Ele disse que para o próximo ano, a expectativa é de cumprimento da meta fiscal cheia, ou seja, 3,3% do PIB. E isso, segundo Hamilton, significa um "esforço contracionista", ou seja, um freio na economia, de cerca de 1% do PIB, o que vai ajudar o BC no controle dos preços.

Apesar de sempre citar em seus documentos a possibilidade de o resultado fiscal abaixo da meta por meio do uso de abatimentos de gastos de investimentos previstos em lei, o BC em suas entrevistas sempre disse trabalhar com um cenário de cumprimento da meta fiscal cheia em 2010 - de 3,3% do PIB - em discurso alinhado com o do Ministério da Fazenda. O reconhecimento de que efetivamente o superávit primário deste ano está abaixo da meta é uma novidade.

Com a capitalização da Petrobrás, que vai render uma receita extra de R$ 31,9 bilhões para o governo, contabilmente o setor público deverá cumprir a meta fiscal cheia de 3,3% deste ano.

Mas Carlos Hamilton explicou que, do ponto de vista do impacto da política fiscal sobre a economia, a engenharia financeira não tem impacto e o superávit que é relevante para a política monetária será bem menor: 2,4%. Em outras palavras, o BC teve neste ano menos ajuda da política fiscal no combate à inflação, exigindo uma carga maior da taxa de juros para conter a escalada de preços.

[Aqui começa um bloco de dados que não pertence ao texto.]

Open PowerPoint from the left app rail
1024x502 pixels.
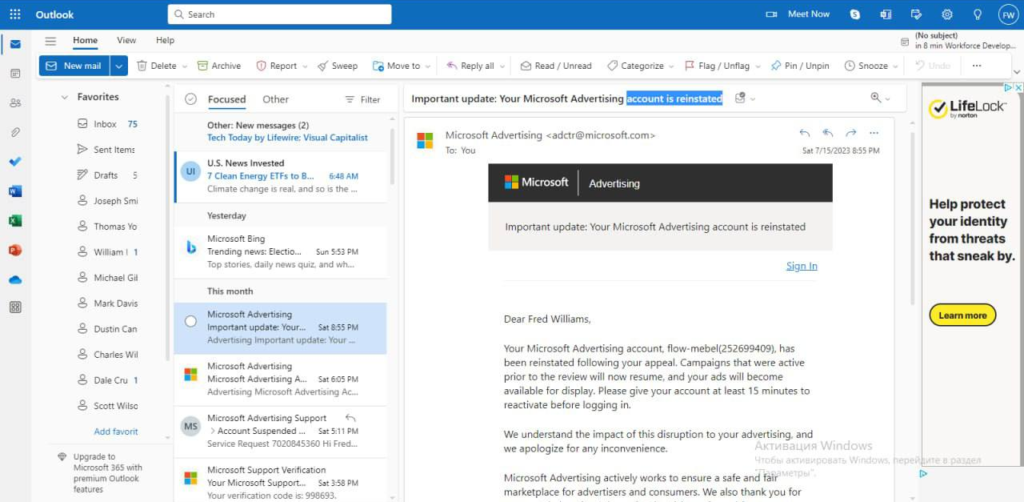pyautogui.click(x=15, y=250)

Pelo menos no discurso da autoridade monetária, essa situação deverá ser revertida no ano que vem e o aumento no esforço fiscal vai ajudar o IPCA a fechar em 4,5%. Araújo também anunciou que a recente valorização do dólar fez com que o BC aumentasse a estimativa para o patamar da dívida líquida pública no fim de 2010. A previsão subiu de 39,6% para 40% do PIB.